If attention is turned to the theme of ‘people’, an initial suggestion might be that this theme does not appear to apply. Daniel does not interact with anyone. However, as Hyde (2010) makes clear, the Storyteller has observed Daniel choosing these same materials to work with on at least one previous occasion in preceding weeks. The action possibility here is that, through her close observation, and while she has not interacted directly with Daniel on this occasion, the Storyteller is able to support Daniel in both his learning and spiritual development by allowing him to choose to work with these same materials again and again. That is, the environment she has prepared enables repetition and deep exploration (Kingsley Montessori School 2018). She is positioned to give Daniel agency in his choice of work, so that he can “return again and again to images that bear meaning for [him] to enable [him] to confront and cope with [his] existential limits and ultimate concerns” (Hyde 2010, p. 516).

3.2. The Pictures of Bobby and Jimmy about the Parable of the Mustard Seed

Berryman (2013b) methodically presents an account of two boys—Bobby aged six and Jimmy aged seven—and their art responses to the Parable of the Mustard seed over an eight-week period in the Godly Play room. Both boys were regular attendees of Berryman’s Godly Play sessions in the Fall of 1981. In total, they made a series of 13 pictures (seven for Bobby and six for Jimmy) after the Storyteller had first presented this Parable. When examining the pictures of the two boys, with both focusing on that part of the Parable in which the mustard seed becomes a tree and the birds come to nest in its branches, it is possible to see how different they are, despite their interaction with each other. Bobby’s pictures begin with an eagle biting and eating the baby birds, with the “eagle flying to get the others…coming to get the babies to eat them” (p. 108), and another of his pictures containing the image of a man shooting at the birds, “The bird got shot … Man with gun…blood dripping down into nest” (p. 110). His trees are more cylindrical than ‘tree-like’ in these pictures.
In contrast, Jimmy’s pictures show trees as places of nourishment. While Jimmy’s pictures continue to show birds flying towards the tree to nest in its branches, Bobby’s pictures gradually change to show the birds flying away from a tree that begins to look more like a ‘tree’ than a cylinder. Bobby says, “These birds are flying away…They are going to get some food for the baby” (p. 113). His pictures now hint at new and other positive things; he points to the lower branches in his picture and says “a new bird… (and then again more firmly) a new bird” (p. 113).
While it is not possible to list all of transactions within the environment the two boys had over the eight-week period, some key ones, taken from Berryman (2013a) would include:
  • Bobby—uses tempera paints and large paint brushes (p. 108)
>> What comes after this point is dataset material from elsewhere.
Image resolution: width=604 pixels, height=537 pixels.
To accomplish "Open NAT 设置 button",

  • Storyteller (to Bobby)—“Hmm. I like your painting” (p. 108)
  • Bobby—chooses his work, selects the Parable of the Mustard seed parable box from the shelves (p. 109)
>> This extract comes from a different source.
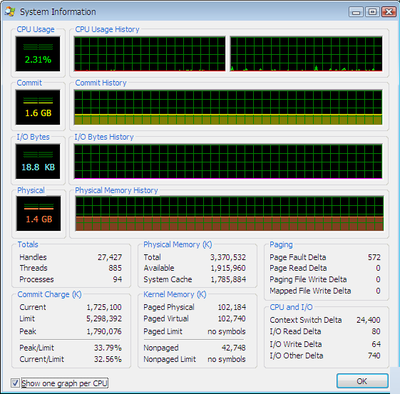This screenshot has width=400, height=394.
Task: Click the Page Fault Delta value 572
Action: pos(374,257)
  • Bobby—“its [the painting] like Jimmy’s…” watching Jimmy as he works (p. 110)
  • Jimmy—makes four pictures using ink markers, tempera paint, markers and pencils (p. 112)
  • Storyteller (to Jimmy)—“Where’s the mustard seed?” Jimmy—“It is the tree” (p. 112)
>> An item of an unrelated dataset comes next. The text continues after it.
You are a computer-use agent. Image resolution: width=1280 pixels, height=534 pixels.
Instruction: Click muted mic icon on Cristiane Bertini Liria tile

  • Storyteller (to Bobby)—“Where’s the bad bird…the one that was hurting the other birds?” Bobby—“He’s gone” (p. 115)
  • Storyteller (to Jimmy)—“Are the birds coming or going?” Jimmy—“Coming” (p. 115)
In terms of ‘space’, both Bobby and Jimmy choose to sit at the same table on at least one occasion over the eight-week period. This space affords collaboration, although it results in different paintings/drawings and in different interpretations of the Parable, with each child’s artwork representing and addressing existential issues occurring in their respective lives (Berryman 2013b, p. 119). The table space affords both boys the ability to paint, draw, write, and to watch each other as they work.
Turning to the theme of ‘object’, again the shelves (the furniture) from which both boys choose their work are visible and accessible. They are in proportion to each child’s height, affording choosing, a key feature of Montessori’s prepared environment on which the Godly Play room is modelled. Both choose the materials with which they are going to work—tempera paint, large brushes, ink markers, pencils, and paper. Both choose, on different occasions, from the Parable shelves, the Parable of the Mustard Seed gold box, containing objects which themselves afford un-packing, grasping, moving, placing, sliding (across the felt underlay), manipulating, and so forth, in order for them to make meaning.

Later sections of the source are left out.